Et en histoire, ce qui compte pour 1840-1875 ce n'est ni l'analyse de Nemo 2025 ni celle de Peregrinus 2025 - quand bien même elles sont pertinentes au plan de l'analyse du missel parisien (il y en a d'autres mais j'ai pris l'ex. que j'avais sous la main) - mais, ne vous en déplaise l'avis des contemporains de 1840-1875.
Eux en 1840-1875 n'ont pas eu votre perception. Eux considéraient leurs missels latins, certes très proches du missel de saint Pie V, comme distincts.
Oui Peregrinus, évidemment, la querelle autour d'une absolue uniformisation autour du seul missel romain (Saint Pie V) s'est doublé d'autres considérations : Boudon le rappelle, je l'ai dit sans développer puisque ce n'était pas l'objet de ce sous-fil.
Pie IX en particulier a fait de l'abandon des missels latins particuliers dans l'Église latine un test d'adhésion à l'ultramontanisme, à l'infaillibilité pontificale, à un effacement des différentes formes liées à l'histoire quant à une plus ou moins large autonomie des Églises locales (gallicanisme, néo-gallicanisme, fébronianisme), quant à la théologie de l'évêque à laquelle mgr Sibour était attaché et à laquelle il reste attaché même après 1854. Boudon donne une lettre du prélat où il explique sa capitulation au plan pragmatique.
Dom Guéranger était impliqué dans ce mouvement de "politique ecclésiale" si je puis dire. En effet il a été mennaisien (1ère manière), grand lecteur de Gerbet.
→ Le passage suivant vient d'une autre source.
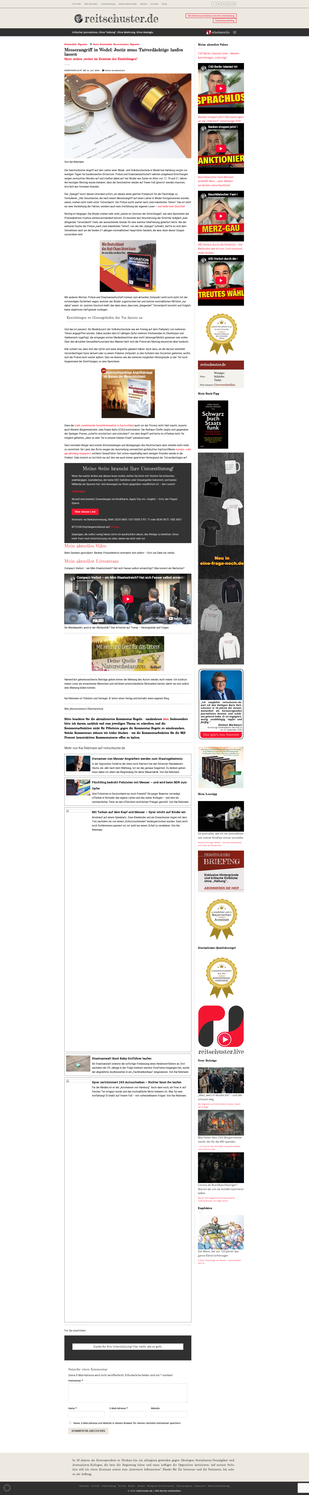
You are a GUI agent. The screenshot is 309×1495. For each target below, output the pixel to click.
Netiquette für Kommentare (160, 1486)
On peut trouver un parallèle au guérangérisme, volonté d'uniformisation extrême sur le papier, dans Tradidionis custodes et la vision du cardinal Roche (diverses allocutions). Il y a aussi un héritage du guérangérisme dans l'attitude des évêques wojtyliens pendant le pontificat de Jean Paul II qui, contre toute référence ecclésiologique sérieuse et Vatican II, prétendaient être prêts à accorder l'application du régime de 1984-1988 quand le pape célèbrerait selon le missel romain de 1962.
Le parallèle s'arrête au fait que le N.O.M. ouvre une multitude de possibilités qui n'existaient pas dans le rit romain traditionnel. Il s'arrête aussi au fait avéré que le refus du missel romain traditionnel est bien idéologique comme l'évêque de Charlotte (Caroline du Sud) l'a amplement démontré par sa lettre officieuse rejetant moult gestes liturgiques licites au sein du N.O.M. et l'usage du latin.
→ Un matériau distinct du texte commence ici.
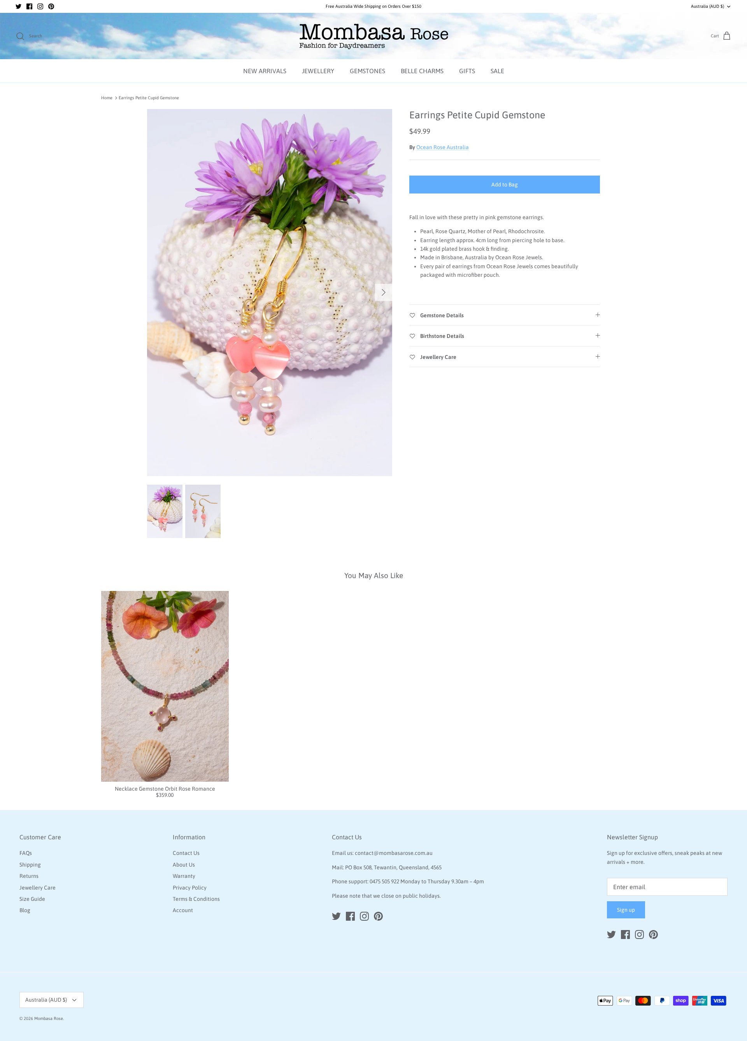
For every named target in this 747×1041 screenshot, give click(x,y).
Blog (24, 910)
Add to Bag (504, 184)
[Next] (383, 292)
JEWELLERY (318, 70)
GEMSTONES (367, 70)
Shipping (30, 865)
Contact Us (186, 853)
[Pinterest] (51, 6)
Il y a toujours une part de "politique ecclésiale" dans les querelles liturgiques, ce n'est pas contrairement à ce qu'on prétend réservé à notre époque ni au N.O.M./V.O.M.
Cette incursion dans un passé pour le coup français pas si lointain permet de le vérifier.
nb. On a rappelé il n'y a pas longtemps l'existence du schisme des Vieux-Croyants au sein de l'Église orthodoxe russe qui portait sur des points infimes dont la manière de se signer ... et pourtant le schisme dure encore plusieurs siècles après (1666-1667). Ce qui est à nos yeux un minuscule détail ne l'est pas nécessairement pour tous et mon appréciation des réformes liturgiques orthodoxes russes, en tant que Luc Perrin en 2025, est sans importance pour les Vieux-Croyants qui le vivent autrement.